Blinded by temporary work-life balance, employees might find it a more refreshing way to work, but the truth might be the opposite. In a survey by Los Angeles-based staffing firm Robert Half, 45 per cent of respondents said they regularly work more hours during the week than they did before.
Paul McDonald, senior executive director at Robert Half, noticed that many of his employees felt pressured to keep up with rising workloads and were putting in longer hours to support the business and customer needs, one of the many factors leading to burnout. Hybrid work might show signs of high productivity in the short-run, but once the burst is over, productivity levels slow down.

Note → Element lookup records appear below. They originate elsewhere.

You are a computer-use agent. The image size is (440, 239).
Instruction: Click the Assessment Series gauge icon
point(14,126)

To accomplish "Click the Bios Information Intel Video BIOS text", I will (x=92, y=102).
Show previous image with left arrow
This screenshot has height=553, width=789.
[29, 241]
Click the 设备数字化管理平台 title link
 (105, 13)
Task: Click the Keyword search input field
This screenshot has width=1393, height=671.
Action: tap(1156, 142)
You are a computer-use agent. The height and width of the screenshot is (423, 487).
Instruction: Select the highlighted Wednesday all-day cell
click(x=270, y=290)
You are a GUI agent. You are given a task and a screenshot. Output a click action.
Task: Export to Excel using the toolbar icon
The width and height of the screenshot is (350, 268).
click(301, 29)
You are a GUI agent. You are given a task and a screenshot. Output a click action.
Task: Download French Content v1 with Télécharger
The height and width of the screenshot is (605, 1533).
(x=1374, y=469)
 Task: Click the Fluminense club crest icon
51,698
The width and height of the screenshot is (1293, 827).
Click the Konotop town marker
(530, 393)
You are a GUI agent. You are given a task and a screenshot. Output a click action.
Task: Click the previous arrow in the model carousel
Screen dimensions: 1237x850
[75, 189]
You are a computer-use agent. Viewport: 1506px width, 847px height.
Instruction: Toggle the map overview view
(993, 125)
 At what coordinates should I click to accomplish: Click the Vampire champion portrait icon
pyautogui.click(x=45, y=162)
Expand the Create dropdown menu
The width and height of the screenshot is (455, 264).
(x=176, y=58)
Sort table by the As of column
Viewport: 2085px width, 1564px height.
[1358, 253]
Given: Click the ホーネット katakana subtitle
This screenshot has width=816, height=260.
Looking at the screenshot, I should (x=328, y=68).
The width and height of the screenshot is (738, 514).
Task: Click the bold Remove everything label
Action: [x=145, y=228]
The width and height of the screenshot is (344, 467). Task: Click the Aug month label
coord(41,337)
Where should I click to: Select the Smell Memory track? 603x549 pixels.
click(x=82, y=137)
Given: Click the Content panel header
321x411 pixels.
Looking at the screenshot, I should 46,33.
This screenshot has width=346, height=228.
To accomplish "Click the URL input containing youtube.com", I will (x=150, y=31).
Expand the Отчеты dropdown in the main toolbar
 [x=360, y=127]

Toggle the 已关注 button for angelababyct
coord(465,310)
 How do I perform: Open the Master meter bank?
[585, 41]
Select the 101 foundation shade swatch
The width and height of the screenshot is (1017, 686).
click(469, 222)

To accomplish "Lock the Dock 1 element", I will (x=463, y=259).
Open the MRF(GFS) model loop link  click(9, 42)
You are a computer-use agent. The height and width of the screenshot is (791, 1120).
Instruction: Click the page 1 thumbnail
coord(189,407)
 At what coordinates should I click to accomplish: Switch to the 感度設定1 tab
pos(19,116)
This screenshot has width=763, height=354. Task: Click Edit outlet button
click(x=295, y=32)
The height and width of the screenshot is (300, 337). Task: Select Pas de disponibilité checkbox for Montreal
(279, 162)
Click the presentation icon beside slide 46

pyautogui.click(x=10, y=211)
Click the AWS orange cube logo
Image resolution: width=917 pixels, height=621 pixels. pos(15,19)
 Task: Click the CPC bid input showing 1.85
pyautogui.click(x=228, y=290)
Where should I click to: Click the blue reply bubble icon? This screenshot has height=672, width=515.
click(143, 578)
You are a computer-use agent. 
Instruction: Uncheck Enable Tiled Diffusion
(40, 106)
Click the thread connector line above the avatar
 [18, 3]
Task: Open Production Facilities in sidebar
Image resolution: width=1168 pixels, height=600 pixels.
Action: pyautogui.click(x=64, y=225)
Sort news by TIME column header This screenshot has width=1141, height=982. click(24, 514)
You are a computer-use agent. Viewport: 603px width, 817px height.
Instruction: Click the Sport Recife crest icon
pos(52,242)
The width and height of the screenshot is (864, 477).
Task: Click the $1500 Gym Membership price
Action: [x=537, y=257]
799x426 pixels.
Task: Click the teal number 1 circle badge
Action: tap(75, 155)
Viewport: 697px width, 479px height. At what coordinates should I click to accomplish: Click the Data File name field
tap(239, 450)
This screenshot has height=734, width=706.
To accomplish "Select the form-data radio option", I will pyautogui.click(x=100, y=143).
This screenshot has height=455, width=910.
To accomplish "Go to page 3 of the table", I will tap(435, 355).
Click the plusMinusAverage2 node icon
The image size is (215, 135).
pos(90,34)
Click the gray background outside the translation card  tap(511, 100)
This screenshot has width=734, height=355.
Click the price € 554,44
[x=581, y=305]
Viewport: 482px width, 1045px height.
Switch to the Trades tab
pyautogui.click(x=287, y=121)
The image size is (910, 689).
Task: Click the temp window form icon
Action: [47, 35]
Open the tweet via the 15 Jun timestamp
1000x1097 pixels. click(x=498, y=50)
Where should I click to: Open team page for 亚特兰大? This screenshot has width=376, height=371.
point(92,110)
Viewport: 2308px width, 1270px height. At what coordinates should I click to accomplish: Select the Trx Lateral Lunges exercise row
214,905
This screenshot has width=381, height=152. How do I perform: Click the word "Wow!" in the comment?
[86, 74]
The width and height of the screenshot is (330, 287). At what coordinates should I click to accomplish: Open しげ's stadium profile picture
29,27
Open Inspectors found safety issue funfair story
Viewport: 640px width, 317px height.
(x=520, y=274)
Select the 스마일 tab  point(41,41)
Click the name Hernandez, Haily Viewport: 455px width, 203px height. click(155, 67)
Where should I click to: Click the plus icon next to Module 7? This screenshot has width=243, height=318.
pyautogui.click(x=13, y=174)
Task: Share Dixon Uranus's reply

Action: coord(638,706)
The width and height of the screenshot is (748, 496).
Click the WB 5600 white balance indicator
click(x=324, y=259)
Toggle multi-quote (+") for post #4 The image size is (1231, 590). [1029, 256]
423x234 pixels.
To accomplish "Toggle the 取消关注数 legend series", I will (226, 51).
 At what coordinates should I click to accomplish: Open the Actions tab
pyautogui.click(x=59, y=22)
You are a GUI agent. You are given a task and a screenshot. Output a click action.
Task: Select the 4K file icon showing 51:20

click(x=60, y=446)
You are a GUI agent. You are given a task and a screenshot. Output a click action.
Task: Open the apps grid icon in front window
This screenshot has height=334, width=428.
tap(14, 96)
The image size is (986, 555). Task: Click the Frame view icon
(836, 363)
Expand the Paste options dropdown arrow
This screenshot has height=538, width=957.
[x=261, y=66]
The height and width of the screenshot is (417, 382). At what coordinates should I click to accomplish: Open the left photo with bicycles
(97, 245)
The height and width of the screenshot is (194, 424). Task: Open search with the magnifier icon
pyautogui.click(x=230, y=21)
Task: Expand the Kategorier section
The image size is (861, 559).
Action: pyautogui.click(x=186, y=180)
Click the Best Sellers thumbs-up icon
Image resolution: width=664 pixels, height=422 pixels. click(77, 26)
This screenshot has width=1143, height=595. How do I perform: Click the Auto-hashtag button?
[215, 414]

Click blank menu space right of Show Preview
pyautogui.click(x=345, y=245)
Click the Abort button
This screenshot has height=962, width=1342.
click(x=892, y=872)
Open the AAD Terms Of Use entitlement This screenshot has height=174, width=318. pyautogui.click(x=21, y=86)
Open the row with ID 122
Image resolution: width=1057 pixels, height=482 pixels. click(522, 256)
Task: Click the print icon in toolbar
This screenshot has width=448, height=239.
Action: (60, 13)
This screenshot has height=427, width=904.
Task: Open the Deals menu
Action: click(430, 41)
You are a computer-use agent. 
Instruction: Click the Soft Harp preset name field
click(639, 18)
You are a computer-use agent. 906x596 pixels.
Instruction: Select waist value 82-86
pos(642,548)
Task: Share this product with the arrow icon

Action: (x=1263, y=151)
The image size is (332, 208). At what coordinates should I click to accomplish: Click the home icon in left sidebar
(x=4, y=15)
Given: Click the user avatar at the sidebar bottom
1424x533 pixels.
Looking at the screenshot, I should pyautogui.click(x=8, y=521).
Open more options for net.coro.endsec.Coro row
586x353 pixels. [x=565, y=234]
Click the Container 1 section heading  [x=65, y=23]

Apart from causing emotional burnout, hybrid work also leads to less trust between employees. Trust is an important element in human interaction. A 2014 study from the University of Sheffield found a positive correlation between employee trust and workplace performance and productivity. With hybrid work, workers spend less time interacting with their colleagues face-to-face, meaning they cannot spend as much time building rapport through non-verbal cues and body language, which lowers trust and consequently, their labour productivity.
The current model for hybrid work might not be the best, but with our rapid technological advancements and the ways we are constantly improving our communication devices, time will tell if hybrid work becomes as effective as in-office work.